→ **TASK DESCRIPTION**
Search the data below for the word "next" and copy each line that holds it.
- Opening Delimiter -
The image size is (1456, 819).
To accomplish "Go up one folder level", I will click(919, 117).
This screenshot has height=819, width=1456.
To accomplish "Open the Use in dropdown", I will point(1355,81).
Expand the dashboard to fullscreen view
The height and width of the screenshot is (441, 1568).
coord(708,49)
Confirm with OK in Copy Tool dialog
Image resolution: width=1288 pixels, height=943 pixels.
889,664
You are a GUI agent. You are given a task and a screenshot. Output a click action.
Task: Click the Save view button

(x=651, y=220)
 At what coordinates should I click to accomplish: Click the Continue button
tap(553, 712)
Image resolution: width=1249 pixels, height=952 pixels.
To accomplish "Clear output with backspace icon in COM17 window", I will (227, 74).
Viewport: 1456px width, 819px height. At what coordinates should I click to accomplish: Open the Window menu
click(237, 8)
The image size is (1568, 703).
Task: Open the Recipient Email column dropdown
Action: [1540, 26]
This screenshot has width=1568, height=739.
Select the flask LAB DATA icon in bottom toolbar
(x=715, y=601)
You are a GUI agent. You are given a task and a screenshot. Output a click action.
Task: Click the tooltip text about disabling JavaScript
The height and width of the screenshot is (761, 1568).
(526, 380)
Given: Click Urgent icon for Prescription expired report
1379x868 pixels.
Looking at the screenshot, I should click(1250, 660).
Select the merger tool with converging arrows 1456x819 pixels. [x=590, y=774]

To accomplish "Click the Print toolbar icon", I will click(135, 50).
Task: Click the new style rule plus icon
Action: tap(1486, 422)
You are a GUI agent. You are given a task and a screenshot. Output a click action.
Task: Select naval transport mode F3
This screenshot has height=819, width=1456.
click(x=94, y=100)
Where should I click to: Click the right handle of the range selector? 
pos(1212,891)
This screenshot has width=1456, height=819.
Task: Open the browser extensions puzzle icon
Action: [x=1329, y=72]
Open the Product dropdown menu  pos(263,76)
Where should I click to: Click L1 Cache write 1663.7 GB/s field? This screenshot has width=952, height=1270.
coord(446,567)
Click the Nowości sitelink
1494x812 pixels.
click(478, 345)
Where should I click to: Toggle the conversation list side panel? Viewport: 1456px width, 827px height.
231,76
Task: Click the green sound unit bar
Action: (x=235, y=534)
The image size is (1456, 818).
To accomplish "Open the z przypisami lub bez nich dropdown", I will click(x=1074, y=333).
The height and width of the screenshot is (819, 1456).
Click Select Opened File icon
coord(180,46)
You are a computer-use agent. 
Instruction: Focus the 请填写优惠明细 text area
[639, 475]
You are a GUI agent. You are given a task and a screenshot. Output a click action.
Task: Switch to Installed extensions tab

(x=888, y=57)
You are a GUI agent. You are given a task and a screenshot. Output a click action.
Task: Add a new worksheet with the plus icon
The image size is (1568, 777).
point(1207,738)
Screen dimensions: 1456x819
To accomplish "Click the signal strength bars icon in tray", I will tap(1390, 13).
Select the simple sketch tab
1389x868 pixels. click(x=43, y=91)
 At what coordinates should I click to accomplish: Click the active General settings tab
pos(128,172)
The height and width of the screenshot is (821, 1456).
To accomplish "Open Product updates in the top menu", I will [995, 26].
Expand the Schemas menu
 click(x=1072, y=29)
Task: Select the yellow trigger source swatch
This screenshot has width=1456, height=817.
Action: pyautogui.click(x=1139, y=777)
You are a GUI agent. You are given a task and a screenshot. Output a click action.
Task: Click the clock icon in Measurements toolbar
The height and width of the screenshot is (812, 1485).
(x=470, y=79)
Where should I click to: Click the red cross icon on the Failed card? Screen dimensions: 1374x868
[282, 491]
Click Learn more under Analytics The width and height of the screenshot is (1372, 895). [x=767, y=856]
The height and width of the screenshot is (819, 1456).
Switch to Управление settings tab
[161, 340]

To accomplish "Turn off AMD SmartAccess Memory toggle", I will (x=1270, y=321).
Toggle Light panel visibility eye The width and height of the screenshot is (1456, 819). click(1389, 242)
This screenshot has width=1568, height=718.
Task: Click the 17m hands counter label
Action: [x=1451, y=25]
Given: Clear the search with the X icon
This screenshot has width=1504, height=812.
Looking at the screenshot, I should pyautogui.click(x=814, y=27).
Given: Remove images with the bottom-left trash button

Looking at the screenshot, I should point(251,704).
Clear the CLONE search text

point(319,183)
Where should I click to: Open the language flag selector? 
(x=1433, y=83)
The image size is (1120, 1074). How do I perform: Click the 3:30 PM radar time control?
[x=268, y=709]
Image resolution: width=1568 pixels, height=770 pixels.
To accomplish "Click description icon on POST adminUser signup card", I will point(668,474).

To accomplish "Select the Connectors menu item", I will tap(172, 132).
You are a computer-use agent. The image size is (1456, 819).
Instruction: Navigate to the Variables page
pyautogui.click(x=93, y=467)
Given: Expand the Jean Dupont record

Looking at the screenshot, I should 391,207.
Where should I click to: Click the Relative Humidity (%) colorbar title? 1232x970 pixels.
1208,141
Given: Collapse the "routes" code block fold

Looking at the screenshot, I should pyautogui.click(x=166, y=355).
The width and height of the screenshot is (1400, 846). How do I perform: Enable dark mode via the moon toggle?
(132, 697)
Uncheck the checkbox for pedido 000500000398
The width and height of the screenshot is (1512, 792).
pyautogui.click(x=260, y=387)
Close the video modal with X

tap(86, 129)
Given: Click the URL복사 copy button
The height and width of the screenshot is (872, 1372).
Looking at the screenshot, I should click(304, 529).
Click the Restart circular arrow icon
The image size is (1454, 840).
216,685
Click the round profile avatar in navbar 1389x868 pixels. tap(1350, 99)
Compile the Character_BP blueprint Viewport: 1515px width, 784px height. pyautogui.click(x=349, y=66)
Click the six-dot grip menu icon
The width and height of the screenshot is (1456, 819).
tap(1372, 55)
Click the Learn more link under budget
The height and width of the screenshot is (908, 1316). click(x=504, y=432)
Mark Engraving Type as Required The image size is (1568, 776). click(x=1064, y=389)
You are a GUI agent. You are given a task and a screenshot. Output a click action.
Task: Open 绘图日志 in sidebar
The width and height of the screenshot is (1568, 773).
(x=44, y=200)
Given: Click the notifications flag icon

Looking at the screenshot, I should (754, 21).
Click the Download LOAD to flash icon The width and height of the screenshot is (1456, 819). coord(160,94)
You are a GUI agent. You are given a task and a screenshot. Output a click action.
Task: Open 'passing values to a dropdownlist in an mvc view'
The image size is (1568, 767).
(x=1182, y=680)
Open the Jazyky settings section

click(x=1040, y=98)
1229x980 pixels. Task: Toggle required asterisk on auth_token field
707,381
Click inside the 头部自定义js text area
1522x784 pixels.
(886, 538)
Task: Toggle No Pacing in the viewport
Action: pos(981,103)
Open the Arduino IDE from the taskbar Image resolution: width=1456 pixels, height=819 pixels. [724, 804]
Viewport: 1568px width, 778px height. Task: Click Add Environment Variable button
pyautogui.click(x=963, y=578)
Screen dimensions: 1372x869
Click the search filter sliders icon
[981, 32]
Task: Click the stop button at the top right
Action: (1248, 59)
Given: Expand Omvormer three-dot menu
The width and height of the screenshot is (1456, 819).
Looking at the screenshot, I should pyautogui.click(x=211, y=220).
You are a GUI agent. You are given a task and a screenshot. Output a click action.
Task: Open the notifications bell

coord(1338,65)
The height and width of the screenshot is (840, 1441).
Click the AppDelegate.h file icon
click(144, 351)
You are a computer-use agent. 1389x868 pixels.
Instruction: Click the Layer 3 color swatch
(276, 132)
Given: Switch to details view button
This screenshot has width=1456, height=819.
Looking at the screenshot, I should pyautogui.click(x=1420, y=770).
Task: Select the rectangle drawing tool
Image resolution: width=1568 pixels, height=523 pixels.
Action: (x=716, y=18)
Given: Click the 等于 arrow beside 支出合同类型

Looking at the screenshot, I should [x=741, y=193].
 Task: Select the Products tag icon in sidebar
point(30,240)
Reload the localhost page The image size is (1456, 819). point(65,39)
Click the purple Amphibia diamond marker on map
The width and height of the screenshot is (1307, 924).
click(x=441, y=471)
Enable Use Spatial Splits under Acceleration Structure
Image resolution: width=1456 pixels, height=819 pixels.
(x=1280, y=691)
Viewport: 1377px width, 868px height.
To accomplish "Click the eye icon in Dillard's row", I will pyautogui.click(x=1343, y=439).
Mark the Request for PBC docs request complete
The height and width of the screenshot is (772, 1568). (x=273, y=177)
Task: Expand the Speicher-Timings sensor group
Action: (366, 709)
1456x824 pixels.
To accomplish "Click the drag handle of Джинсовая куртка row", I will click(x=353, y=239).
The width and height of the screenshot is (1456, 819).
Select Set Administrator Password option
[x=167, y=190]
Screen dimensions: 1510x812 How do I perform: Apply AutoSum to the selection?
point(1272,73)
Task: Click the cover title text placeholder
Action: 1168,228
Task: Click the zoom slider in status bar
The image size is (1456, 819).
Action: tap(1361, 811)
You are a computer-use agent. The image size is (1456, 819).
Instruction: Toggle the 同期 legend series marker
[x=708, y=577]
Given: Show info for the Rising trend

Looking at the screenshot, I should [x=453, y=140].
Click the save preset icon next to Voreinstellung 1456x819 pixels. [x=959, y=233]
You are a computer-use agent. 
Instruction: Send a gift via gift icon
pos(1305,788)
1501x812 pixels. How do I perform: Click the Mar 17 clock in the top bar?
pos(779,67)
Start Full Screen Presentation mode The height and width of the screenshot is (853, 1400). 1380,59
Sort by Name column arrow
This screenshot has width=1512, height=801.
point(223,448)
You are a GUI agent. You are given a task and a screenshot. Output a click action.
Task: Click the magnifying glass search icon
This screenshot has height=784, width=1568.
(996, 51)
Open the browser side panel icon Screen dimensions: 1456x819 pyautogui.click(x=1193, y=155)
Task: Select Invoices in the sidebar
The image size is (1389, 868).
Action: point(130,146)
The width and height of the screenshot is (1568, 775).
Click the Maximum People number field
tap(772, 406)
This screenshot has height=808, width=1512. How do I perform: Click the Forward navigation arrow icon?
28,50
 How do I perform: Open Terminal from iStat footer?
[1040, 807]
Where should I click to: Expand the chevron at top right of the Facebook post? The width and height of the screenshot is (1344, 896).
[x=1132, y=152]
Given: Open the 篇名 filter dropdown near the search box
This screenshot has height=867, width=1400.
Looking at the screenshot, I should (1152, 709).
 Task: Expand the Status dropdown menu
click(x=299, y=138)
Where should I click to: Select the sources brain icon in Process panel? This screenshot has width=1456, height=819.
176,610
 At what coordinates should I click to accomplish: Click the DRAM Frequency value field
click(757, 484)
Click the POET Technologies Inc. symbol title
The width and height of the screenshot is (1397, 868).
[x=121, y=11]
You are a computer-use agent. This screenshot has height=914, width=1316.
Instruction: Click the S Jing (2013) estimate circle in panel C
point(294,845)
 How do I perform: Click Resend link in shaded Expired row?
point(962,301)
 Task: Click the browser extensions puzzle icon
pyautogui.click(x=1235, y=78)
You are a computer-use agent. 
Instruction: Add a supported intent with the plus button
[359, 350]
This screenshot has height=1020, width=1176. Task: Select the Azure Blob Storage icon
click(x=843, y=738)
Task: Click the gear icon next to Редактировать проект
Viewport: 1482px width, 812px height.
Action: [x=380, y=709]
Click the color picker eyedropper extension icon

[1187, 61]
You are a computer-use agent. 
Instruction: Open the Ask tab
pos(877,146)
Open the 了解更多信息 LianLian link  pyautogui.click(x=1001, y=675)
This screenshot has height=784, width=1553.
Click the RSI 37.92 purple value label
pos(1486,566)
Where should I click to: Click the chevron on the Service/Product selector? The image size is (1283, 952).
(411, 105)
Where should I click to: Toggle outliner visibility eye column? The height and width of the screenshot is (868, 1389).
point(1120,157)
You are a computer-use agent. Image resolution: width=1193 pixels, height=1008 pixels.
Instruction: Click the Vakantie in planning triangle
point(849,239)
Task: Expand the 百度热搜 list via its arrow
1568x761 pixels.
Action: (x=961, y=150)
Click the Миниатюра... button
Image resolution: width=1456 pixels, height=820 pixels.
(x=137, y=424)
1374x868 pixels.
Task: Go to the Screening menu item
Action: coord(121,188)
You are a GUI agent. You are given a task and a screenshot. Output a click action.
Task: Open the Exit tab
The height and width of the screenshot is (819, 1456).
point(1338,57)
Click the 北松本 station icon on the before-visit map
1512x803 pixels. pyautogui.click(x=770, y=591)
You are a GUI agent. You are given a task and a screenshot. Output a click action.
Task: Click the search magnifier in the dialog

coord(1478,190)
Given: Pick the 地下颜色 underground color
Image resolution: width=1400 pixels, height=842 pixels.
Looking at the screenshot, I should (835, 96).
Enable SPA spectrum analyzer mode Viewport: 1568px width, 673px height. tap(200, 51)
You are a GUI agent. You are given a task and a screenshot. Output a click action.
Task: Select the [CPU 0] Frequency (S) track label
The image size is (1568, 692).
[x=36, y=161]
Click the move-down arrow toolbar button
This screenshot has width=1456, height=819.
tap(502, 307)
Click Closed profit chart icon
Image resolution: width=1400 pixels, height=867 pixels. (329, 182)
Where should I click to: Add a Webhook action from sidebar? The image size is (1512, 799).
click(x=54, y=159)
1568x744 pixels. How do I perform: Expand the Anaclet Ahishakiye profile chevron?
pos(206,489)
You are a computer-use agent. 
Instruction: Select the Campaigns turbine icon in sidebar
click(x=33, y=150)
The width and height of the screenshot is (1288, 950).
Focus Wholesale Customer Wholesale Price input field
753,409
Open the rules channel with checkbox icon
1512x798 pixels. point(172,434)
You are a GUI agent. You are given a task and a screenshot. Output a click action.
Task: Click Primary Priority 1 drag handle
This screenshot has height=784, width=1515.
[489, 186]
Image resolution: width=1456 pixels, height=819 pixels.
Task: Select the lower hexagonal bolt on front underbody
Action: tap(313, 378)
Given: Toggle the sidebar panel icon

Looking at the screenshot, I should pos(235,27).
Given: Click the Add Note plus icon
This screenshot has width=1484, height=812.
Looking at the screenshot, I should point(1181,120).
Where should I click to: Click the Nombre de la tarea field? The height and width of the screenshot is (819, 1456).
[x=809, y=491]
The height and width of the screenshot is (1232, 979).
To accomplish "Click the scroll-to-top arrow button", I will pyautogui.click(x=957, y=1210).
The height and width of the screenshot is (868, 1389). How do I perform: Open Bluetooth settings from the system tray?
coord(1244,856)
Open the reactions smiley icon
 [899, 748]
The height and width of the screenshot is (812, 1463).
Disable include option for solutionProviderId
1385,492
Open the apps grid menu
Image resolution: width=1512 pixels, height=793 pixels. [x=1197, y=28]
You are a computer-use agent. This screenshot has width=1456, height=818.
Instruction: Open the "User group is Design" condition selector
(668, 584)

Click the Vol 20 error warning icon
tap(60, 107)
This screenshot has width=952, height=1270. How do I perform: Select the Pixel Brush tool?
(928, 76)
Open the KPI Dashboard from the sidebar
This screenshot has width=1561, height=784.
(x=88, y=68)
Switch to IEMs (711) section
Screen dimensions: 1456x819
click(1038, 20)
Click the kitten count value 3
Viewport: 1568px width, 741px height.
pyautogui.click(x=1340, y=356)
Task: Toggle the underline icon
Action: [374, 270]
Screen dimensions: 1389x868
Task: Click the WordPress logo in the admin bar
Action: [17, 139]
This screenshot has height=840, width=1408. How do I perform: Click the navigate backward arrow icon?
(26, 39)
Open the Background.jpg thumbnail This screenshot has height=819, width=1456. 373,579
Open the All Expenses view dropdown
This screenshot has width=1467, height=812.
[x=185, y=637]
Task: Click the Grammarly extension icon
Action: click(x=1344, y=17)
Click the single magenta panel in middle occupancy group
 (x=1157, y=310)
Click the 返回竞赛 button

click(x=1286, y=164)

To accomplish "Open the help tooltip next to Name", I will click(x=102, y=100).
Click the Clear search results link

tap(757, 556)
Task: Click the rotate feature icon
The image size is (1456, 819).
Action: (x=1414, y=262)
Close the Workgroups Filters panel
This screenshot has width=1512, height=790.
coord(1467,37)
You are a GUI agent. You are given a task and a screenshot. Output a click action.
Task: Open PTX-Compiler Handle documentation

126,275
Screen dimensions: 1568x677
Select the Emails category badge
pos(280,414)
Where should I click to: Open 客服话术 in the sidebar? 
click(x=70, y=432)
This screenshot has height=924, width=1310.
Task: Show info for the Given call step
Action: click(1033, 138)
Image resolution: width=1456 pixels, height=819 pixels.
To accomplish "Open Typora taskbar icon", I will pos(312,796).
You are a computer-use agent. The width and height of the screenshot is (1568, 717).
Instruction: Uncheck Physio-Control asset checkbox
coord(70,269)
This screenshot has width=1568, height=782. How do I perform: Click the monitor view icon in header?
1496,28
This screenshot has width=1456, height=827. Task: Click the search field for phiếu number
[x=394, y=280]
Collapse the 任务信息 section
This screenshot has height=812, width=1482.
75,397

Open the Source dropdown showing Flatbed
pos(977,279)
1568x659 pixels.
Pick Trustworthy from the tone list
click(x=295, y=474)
- Closing Delimiter -
→ **EXERCISE RESPONSE**
Click the save preset icon next to Voreinstellung 1456x819 pixels. [x=959, y=233]
Task: Click the gear icon next to Редактировать проект
To accomplish "Open the help tooltip next to Name", I will click(x=102, y=100).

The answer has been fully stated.